Quantum physics and general relativity are probably the most successful and well-tested theories of modern science. At the same time, their fundamental concepts are so dramatically different that there is even disagreement on the most obvious questions such as “how does a mass in a quantum superposition state gravitate?“. Achieving progress on such foundational questions requires experiments at the interface between quantum physics and gravity, of which to date only a few of exist. The main objective of QLev4G is to establish quantum control of levitated massive objects as a new paradigm system for such experiments and to enter a hitherto inaccessible parameter regime of large mass and long quantum coherence. This includes the development of methods and technologies that are necessary for realizing such quantum states of matter.
The project is built on the enormous recent success in quantum control of the motion of solid-state mechanical resonators, which has emerged over the last decade as a new branch of interdisciplinary research in quantum and solid-state physics. In conclusion, QLev4G has successfully transferred this methodology to optically and magnetically levitated systems to achieve (i) exceptional sensitivity to weak gravitational forces, hence enabling measurements of gravity between sub-millimeter objects; (ii) unprecedented levels of decoupling from the environment, thereby opening up a new route for long-lived quantum coherence of genuinely massive systems.

From a bottom-up perspective the QLev4G team has been developing new ways to achieve full quantum control over levitated solid-state systems using both cavity-enhanced light-matter interaction and real-time optimal feedback control, allowing us to realize for the first time the quantum ground state of motion of an isolated, massive solid-state object being trapped in a room temperature environment. In parallel, QLev4G has pioneered levitation and feedback-control of micron-scale superconductors at ultracold temperatures. We have also been implementing several new protocols for preparing non-Gaussian motional states of solids, and we have been developing protocols for quantifying and extracting quantum entanglement from optomechanical interactions. From a top-down perspective we have been successfully decreasing the size of gravitational source masses in table-top experiments and have realized for the first time gravitational coupling between 2 millimeter-sized objects. These results have been disseminated through high-impact publications, as well as through scientific and public presentations. In conclusion, our project results represent a significant advance compared with the state of the art when the project started.

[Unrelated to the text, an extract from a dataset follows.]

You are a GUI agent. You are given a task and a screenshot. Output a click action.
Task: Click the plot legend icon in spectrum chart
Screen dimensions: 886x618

All results described above go significantly beyond the current state of the art by operating in a parameter regime or under conditions that have previously not been achieved.
Most prominently, with respect to quantum physics QLev4G has realized for the first time the motional quantum ground state of an isolated, massive solid-state object containing hundreds of millions of atoms in a room temperature environment. With respect to gravitational physics, QLev4G has measured the gravitational field of a 1mm sized solid-state object, by far the smallest gravitational source mass in experiments to measure gravity.